Asger Christensen (DK, RE) is the AGRI Committee opinion rapporteur on the EU strategy to reduce methane emissions

18 Mar 2021

It is crucial that we reduce methane emissions. These account for over 10 percent of total EU greenhouse gas emissions; a reduction could help us significantly in achieving our climate targets. We are in desperate need of new solutions, which is why I am delighted to oversee the European Parliament’s proposal to reduce the EU agricultural sector’s methane emissions.

The European Commission presented its Methane Strategy last year, and the Parliament will now consider amendments to the final bill. I believe it should focus on two key issues: technology and alternative feed.

“The demand for meat will continue to rise in the future, and if it is not produced in Europe, the meat and dairy industry will relocate to other markets”

We need to invest in technological development, for example developing methane hoods that can absorb greenhouse gases from stables. Technology is key to combating climate change, but there is a crucial need for further investment.

Unfortunately, farmers do not have the capacity to fi nance this new technology on their own; we therefore need the EU to finance this development to ensure we can reach our common goal of climate neutrality by 2050.

We also need to adjust the feeding composition for livestock. There is a great deal of untapped potential in altering animal feed to ensure cows produce less methane. Some farmers have experimented with processed flax seeds and have successfully reduced methane emissions substantially. This is just one of the many ways methods available. Other experiments include seaweed or algae. It is clear we need further research to determine the best and most-effective ways of reducing emissions.

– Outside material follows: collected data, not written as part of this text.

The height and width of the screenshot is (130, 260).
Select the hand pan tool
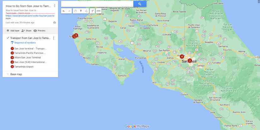pyautogui.click(x=75, y=11)
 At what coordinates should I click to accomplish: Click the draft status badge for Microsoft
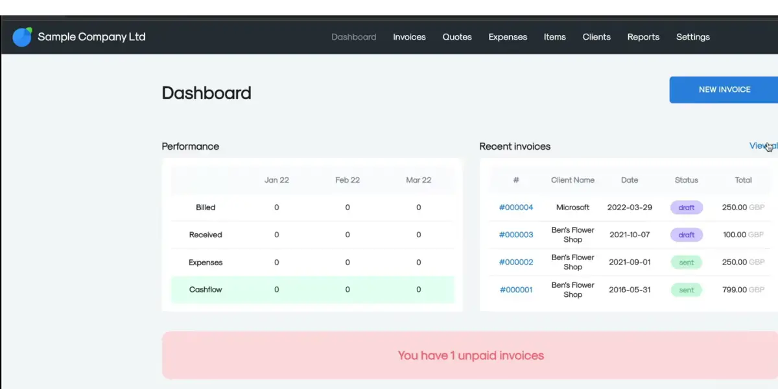(x=686, y=207)
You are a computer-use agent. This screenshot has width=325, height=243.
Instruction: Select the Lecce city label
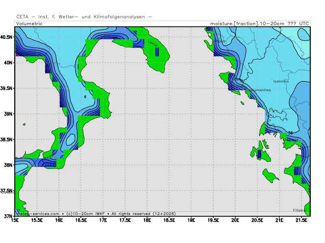pyautogui.click(x=153, y=43)
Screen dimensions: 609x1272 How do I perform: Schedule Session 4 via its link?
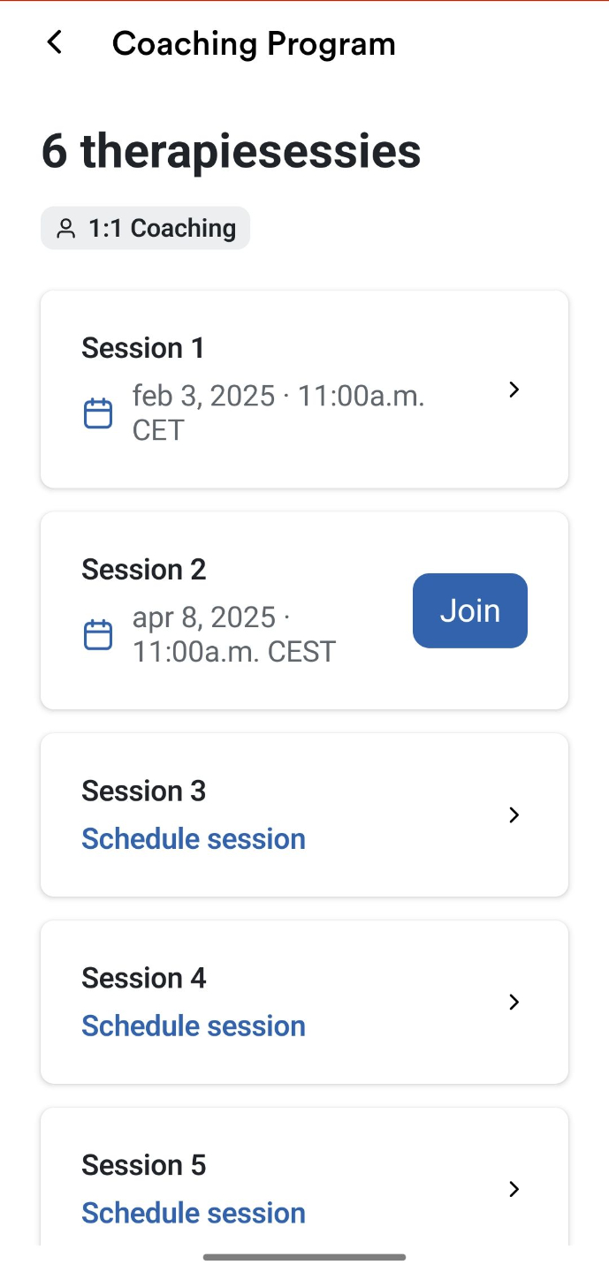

As spokesperson for the Parliament’s Methane Strategy, my ambition is for the EU to invest even more in new technologies and to support experiments with alternative feed compositions. However, some politicians claim that Member States should be forced to cut down on livestock, which I do not agree with. This could actually be detrimental for the climate.

The demand for meat will continue to rise in the future, and if it is not produced in Europe, the meat and dairy industry will relocate to other markets. If the production of meat and milk moves outside the EU, it may be to countries where the restrictions on carbon footprint are often laxer.

Thus pushing the industry out of the EU does not actually solve the problem of carbon emissions, it just moves it elsewhere, which would be short-sighted if we want to fight climate change effectively.

Technological development and alternative feeds are by far the best solutions for reducing methane emissions in the EU, as it will also enable us to create more jobs and generate wealth, thus providing welfare for people across Europe.

Anyone who thinks that cutting down on the level of livestock across Europe is the best approach to fighting climate change, should remember the rising demand for meat and needs to consider where the burgeoning middle classes in Africa, Asia and South America will source their meat and dairy products.